I can't say why The Art of Simple Food calls this an onion custard pie instead of a quiche, but I think the name switcheroo may have helped me get over an instinctive aversion to quiche that has something to do with having been a child in the 80s. Pie, quiche; whatever it is, I'll be making another one the next time I'm craving a rich but savory treat for brunch or supper.
It's irresistibly delicious hot, with a vinegary green salad on the side, and as far as I'm concerned, it's almost as good cold.
You should use whatever un-sweet pie crust you're comfortable with. I know a lot of people trust Martha for crust; here she shares a recipe from Elisabeth Prueitt of Tartine. You can also try a potato crust—yum!—or even go crustless in a well-buttered pie pan.
Sunday Brunch: Onion Custard Pie
About This Recipe
- 10 ounces pie dough
- 4 tablespoons butter
- 4 onions, peeled and sliced thin
- 1 1/2 cups half-and-half
- 2 eggs
- 2 egg yolks
- 1/2 cup grated Gruyère cheese
- Pinch cayenne pepper
Roll the chilled pie dough into a 12-inch round. Line a 9-inch pie pan with the dough, folding the edges in to make double-thick sides. Press the sides in well and prick the bottom all over with a fork. Refrigerate for at least 1 hour.

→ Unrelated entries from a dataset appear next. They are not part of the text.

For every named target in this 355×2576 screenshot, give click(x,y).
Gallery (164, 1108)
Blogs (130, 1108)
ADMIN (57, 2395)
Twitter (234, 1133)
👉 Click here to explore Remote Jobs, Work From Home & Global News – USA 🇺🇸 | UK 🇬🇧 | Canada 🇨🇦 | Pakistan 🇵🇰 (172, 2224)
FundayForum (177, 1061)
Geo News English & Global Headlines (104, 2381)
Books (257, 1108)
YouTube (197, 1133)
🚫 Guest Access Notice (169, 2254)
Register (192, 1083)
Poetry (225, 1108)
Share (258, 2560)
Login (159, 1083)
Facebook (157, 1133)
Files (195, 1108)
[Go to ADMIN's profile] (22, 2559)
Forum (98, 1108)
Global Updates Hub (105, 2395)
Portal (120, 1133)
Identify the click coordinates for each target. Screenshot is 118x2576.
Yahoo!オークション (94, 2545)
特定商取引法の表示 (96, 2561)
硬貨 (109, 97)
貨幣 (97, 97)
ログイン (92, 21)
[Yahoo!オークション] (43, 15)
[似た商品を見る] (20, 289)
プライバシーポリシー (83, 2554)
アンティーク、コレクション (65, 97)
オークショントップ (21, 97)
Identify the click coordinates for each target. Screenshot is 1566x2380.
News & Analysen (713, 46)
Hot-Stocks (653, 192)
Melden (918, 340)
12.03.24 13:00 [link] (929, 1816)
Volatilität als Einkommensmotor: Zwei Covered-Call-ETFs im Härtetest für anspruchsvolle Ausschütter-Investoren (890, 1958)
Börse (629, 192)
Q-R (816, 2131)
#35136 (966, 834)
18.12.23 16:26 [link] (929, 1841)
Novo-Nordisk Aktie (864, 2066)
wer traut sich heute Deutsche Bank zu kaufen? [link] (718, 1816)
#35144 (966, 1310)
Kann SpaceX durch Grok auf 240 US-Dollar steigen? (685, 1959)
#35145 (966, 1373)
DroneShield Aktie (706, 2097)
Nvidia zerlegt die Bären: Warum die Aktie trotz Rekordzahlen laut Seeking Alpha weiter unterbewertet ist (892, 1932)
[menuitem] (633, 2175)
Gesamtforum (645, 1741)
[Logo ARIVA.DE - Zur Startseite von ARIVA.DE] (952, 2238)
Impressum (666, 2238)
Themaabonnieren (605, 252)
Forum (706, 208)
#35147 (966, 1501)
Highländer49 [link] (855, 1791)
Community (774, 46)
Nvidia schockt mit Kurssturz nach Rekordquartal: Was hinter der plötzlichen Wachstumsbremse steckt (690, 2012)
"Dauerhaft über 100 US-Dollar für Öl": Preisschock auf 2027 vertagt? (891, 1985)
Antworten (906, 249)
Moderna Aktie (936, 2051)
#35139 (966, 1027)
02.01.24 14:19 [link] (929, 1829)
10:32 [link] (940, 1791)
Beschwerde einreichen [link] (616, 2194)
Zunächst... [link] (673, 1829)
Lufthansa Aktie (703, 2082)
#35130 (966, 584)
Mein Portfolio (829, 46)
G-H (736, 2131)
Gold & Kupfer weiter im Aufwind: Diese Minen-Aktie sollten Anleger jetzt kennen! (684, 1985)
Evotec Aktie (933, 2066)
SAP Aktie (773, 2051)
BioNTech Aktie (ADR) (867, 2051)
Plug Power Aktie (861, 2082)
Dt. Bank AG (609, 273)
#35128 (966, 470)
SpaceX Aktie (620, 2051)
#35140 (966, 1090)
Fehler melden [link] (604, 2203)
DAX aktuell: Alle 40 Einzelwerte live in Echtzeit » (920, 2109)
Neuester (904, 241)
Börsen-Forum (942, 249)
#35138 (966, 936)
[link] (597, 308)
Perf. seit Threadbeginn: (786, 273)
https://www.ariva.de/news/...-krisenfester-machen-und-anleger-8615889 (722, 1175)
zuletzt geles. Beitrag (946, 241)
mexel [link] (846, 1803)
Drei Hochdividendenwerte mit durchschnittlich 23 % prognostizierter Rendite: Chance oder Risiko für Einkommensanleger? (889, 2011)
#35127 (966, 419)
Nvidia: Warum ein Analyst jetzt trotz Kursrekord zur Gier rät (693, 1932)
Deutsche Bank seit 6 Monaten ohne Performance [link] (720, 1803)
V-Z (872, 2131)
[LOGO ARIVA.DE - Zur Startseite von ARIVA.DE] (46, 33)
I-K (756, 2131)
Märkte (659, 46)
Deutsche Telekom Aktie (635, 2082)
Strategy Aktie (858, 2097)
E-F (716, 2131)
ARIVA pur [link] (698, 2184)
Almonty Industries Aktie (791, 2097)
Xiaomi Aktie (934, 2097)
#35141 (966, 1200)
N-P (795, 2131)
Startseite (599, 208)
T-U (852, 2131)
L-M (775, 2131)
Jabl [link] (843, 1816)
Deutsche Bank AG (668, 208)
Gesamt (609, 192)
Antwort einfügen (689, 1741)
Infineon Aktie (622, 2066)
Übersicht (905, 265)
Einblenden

Preheat the oven to 375°. To keep the dough from shrinking while it bakes, line the shell with a piece of foil or parchment paper, then fill the tart with a layer of dried beans or other pie weights. Bake for 15 minutes, or until lightly golden around the edge. Take the tart out of the oven; remove the foil and the weights. Return to the oven and cook for another 5 to 7 minutes, until the pastry is an even light golden brown. (I went for 10 more minutes here and think it would have been fine to go even a bit longer.)
In a heavy bottomed skillet, melt the butter over a medium flame. Then add the onions and cook until soft and golden, 20 to 30 minutes. Season with salt and pepper. Taste to make sure the onions are already delicious by themselves. Cool.
Mix together the remaining ingredients. When the onions are cool, spread them in the baked tart shell, pour in the custard mixture, and bake at 375 for 35 to 40 minutes, until the top is puffed and golden brown. Let the pie sit at room temperature for 10 minutes or so to firm up before you cut into it.